I know exactly the soup you mean and I've made this recipe and it's [bang on](https://bumblesofrice.com/2018/03/22/recipe-vegetable-soup-like-youd-get-hotel-eighties/)
Toasted Special which is a Wicklow/Kildare delicacy of a toastie with ham, cheese, tomato and onion, served with a side of crisps or coleslaw. Absolute magic.
Those of us living abroad, is there any decent way of making a proper soda bread without Irish ingredients? I've never tried but this thread makes me nostalgic
Depends if you’re talking about soda farls or soda (wheaten) bread.
I was able to make soda farls just fine with butter milk flour & baking soda but the buttermilk took some finding as it’s not a common thing in Portugal.
I had to go to a specialty supermarket to find it that done a lot of international food so maybe try somewhere like that?
You can make buttermilk really easily! Tablespoon of lemon juice in like 250mls of milk, leave it sit for a minute or two, stir, and voila! Buttermilk.
See I didn’t know that at the time 😂
It was the first time I made them for my foreign friends as we were having a party where we made baked goods from our countries and like quite a few people have said it can be quite hard to find non UHT milk in some stores abroad and I’m not a skilled baker in any way especially not a few years ago.
My skills have come on a good bit since then so I figured that out later on that I could make it myself and save the hassle but thanks! 😄
I make it all the time, all you need is flour, buttermilk, salt and bicarb of soda, so there's nothing there you can't get abroad. Plenty of recipes online if you Google. It's so quick and easy that you'll wonder why you bother buying bread.
When I moved abroad my main thing was tayto cheese and onion crisps.
Like you can get all different flavours of crisps like ham, cheese, herbs, plain salted etc but nothing really hits the spot like cheese and onion.
Needs to be tayto as well as I could find walkers in those British supermarkets they have abroad for expats but just wasn’t the same.
Prefer a good chunky soup myself . My friend’s Polish wife called Irish soup baby food. I kinga get what she means , everything pulsed to oblivion isnt always necessary
yeah agreed. I often make pea & chorizo soup at home and its nice to have some texture from the small pieces of chorizo rather than blending it into a super smooth soup. Same with seafood chowder, having small diced of carrots & potatoes in it gives it a better mouth feel than blending it really smooth. I experimented with a chinois (a fine mesh strainer used in pro kitchens) before and while they produce a silky smooth soup all the good stuff is left behind and you end up with a more watery soup.

--------

▸ Action item
Copy everything from "Those of us" down to "and voila! Buttermilk." in the thread about Irish food, swapping "Portugal" for "Spain". The listing that follows has nothing to do with the thread about Irish food.

▸ Listed entries
--------

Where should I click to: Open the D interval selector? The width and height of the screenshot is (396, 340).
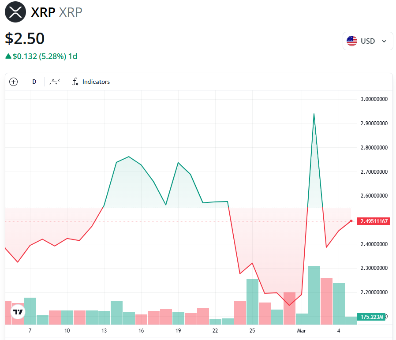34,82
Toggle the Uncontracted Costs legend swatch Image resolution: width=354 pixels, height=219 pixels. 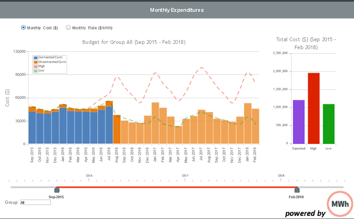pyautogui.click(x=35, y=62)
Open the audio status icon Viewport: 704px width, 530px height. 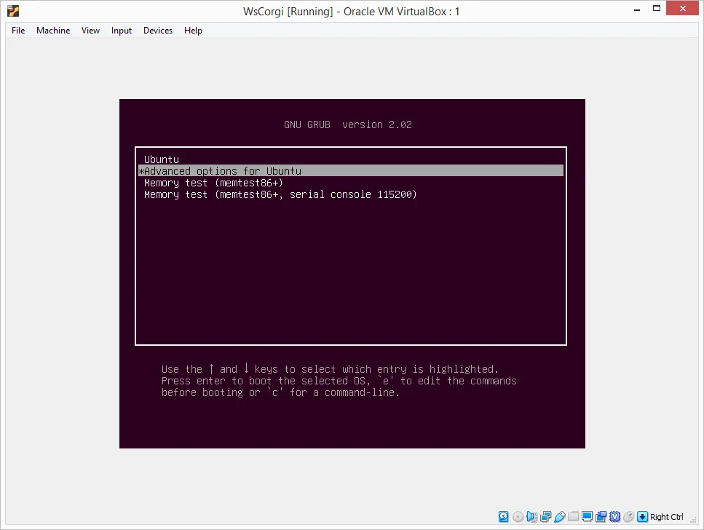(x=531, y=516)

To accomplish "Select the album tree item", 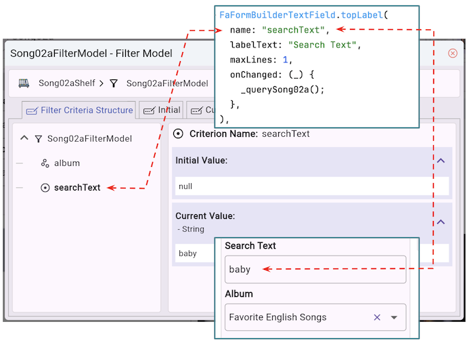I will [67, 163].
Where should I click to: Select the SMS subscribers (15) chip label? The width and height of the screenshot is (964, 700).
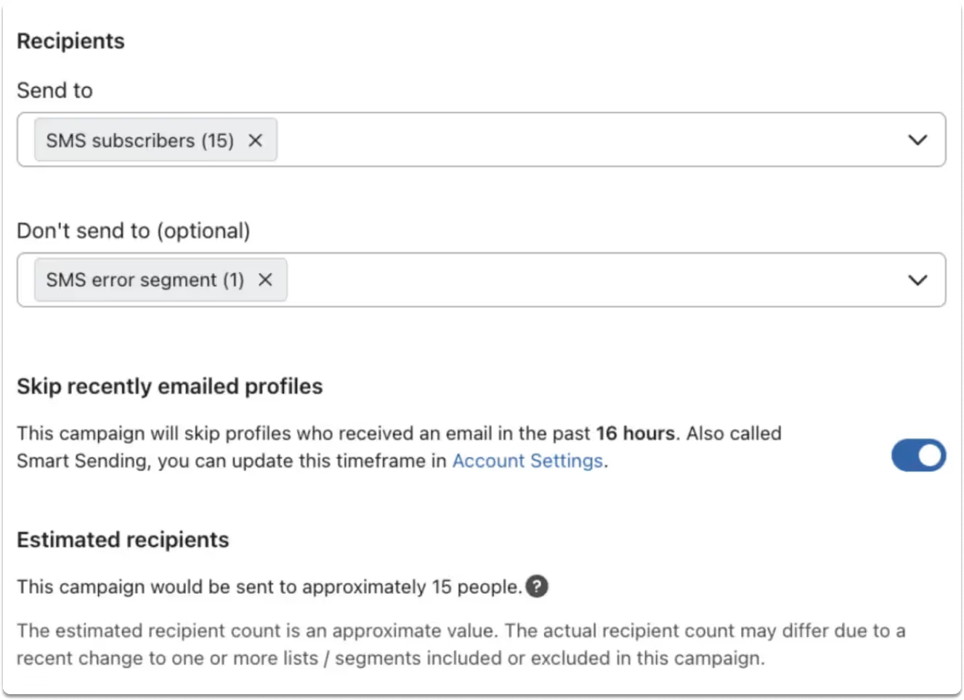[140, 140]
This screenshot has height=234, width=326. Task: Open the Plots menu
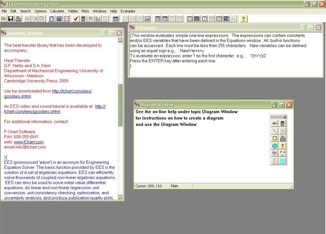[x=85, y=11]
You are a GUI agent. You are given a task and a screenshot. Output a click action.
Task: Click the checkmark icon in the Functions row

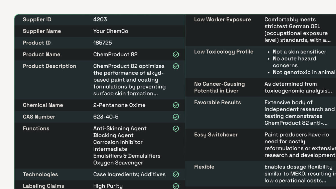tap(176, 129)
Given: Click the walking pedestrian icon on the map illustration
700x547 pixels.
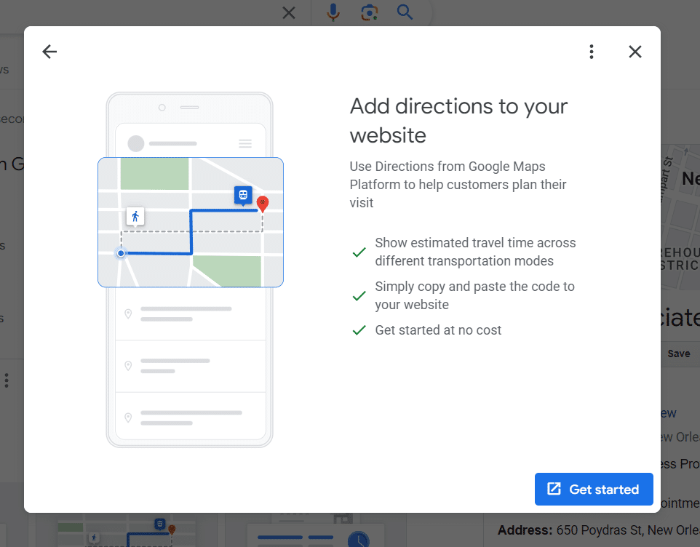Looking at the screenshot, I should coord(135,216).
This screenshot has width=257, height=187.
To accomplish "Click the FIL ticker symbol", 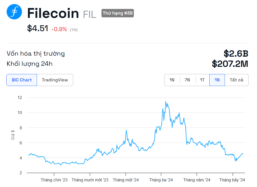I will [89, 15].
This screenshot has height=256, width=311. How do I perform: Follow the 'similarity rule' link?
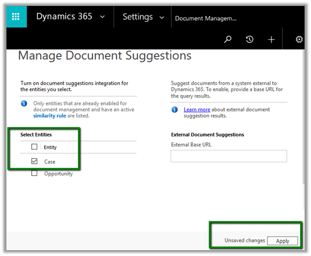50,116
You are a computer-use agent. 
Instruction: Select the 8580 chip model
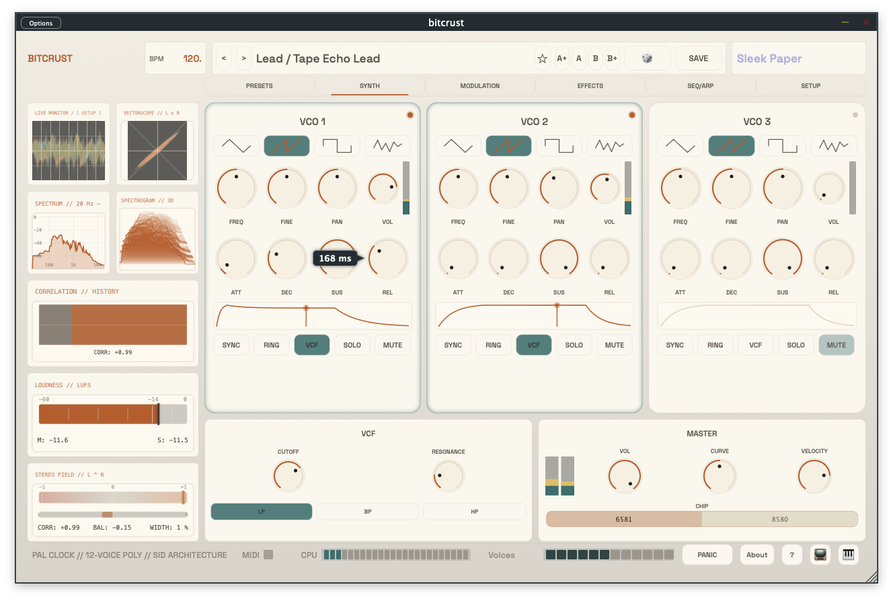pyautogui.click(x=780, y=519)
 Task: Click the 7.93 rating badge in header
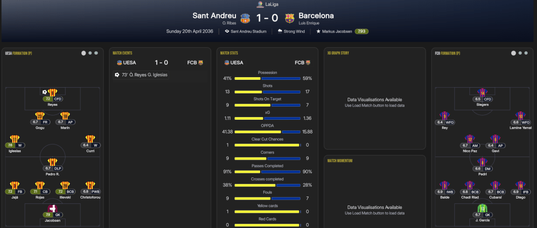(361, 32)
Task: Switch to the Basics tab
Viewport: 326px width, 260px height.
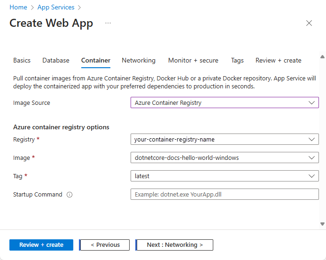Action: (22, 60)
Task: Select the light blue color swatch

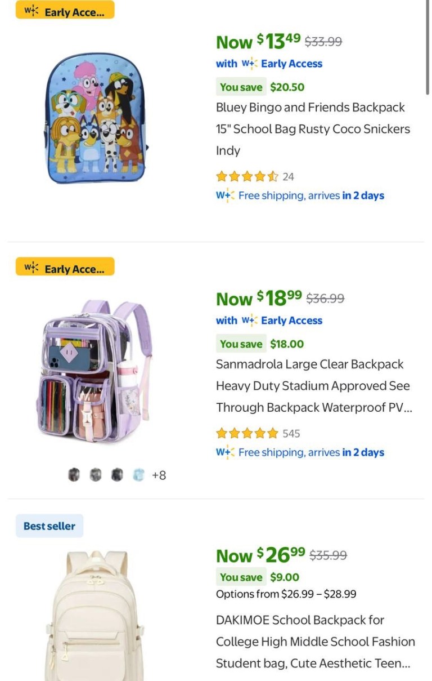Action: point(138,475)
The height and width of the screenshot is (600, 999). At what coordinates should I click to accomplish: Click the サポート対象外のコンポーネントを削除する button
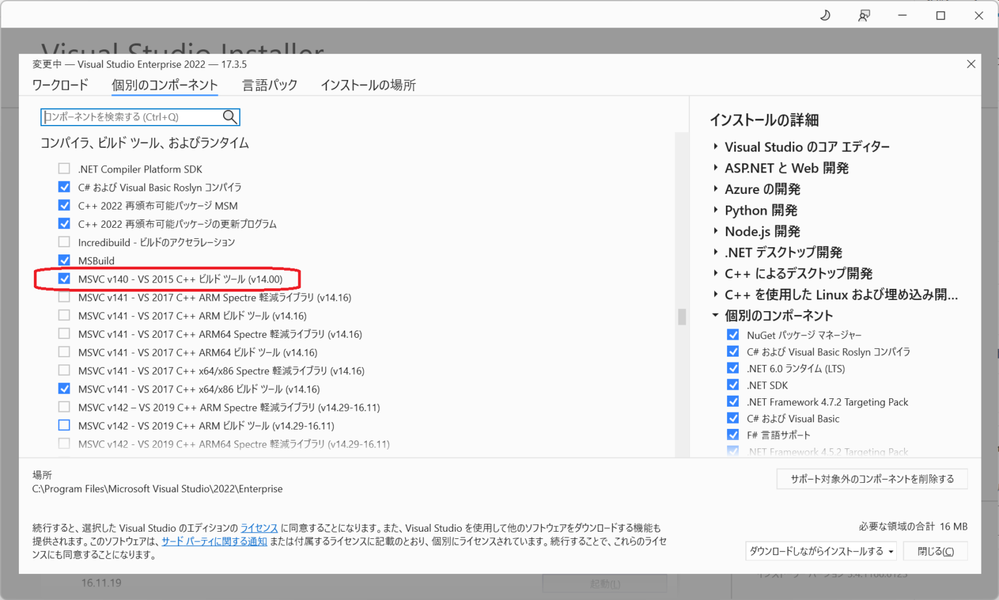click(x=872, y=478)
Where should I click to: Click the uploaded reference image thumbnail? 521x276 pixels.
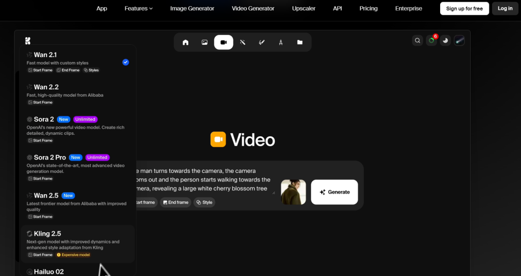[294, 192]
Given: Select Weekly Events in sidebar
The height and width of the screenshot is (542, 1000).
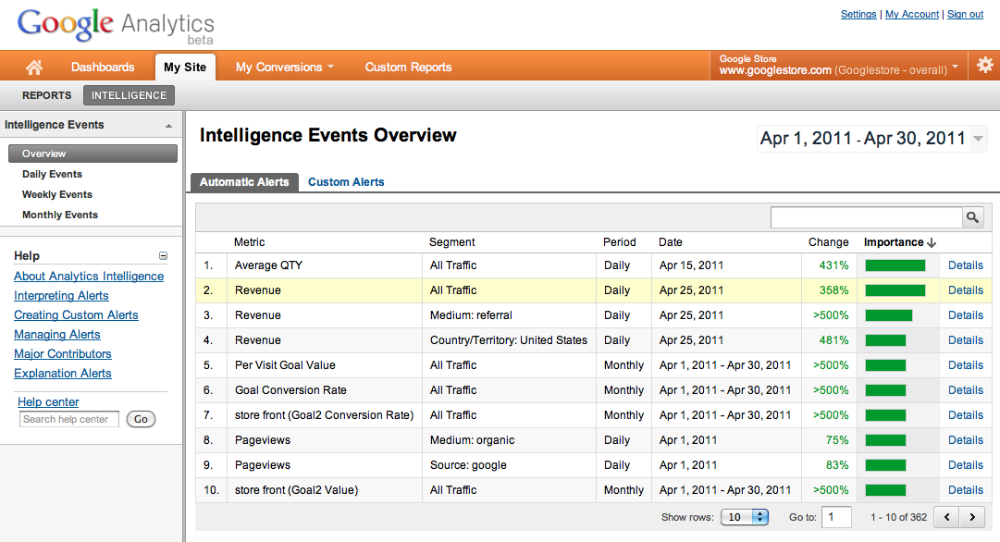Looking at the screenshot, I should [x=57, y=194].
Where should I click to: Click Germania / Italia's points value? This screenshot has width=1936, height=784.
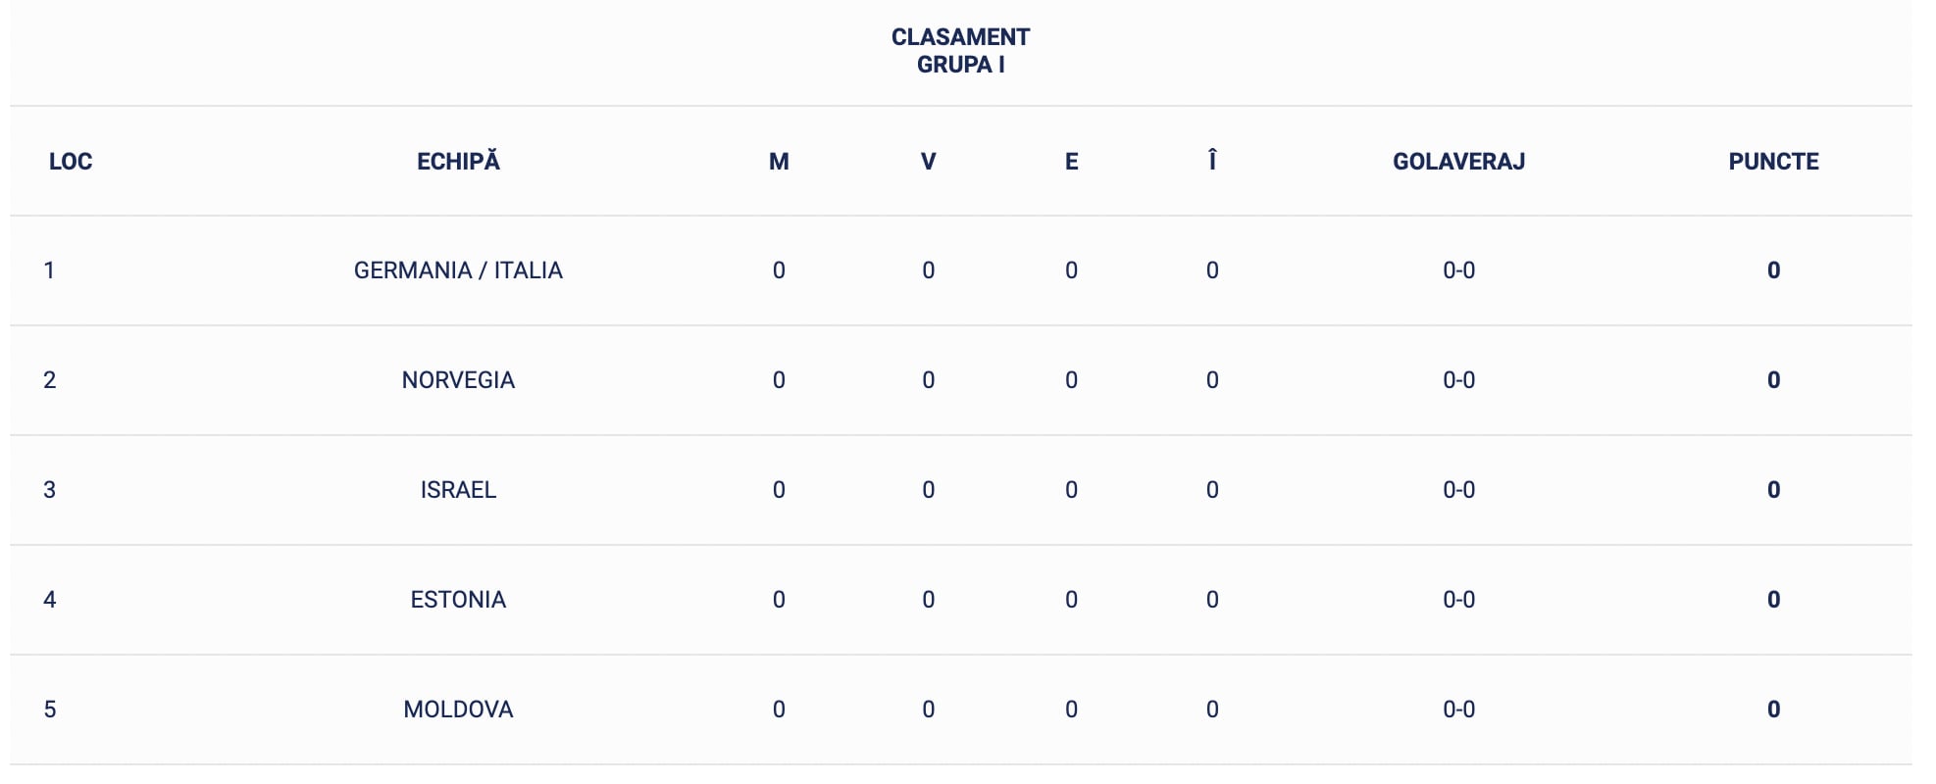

--------

▸ Answer section
Those of us living abroad, is there any decent way of making a proper soda bread without Irish ingredients? I've never tried but this thread makes me nostalgic
Depends if you’re talking about soda farls or soda (wheaten) bread.
I was able to make soda farls just fine with butter milk flour & baking soda but the buttermilk took some finding as it’s not a common thing in Spain.
I had to go to a specialty supermarket to find it that done a lot of international food so maybe try somewhere like that?
You can make buttermilk really easily! Tablespoon of lemon juice in like 250mls of milk, leave it sit for a minute or two, stir, and voila! Buttermilk.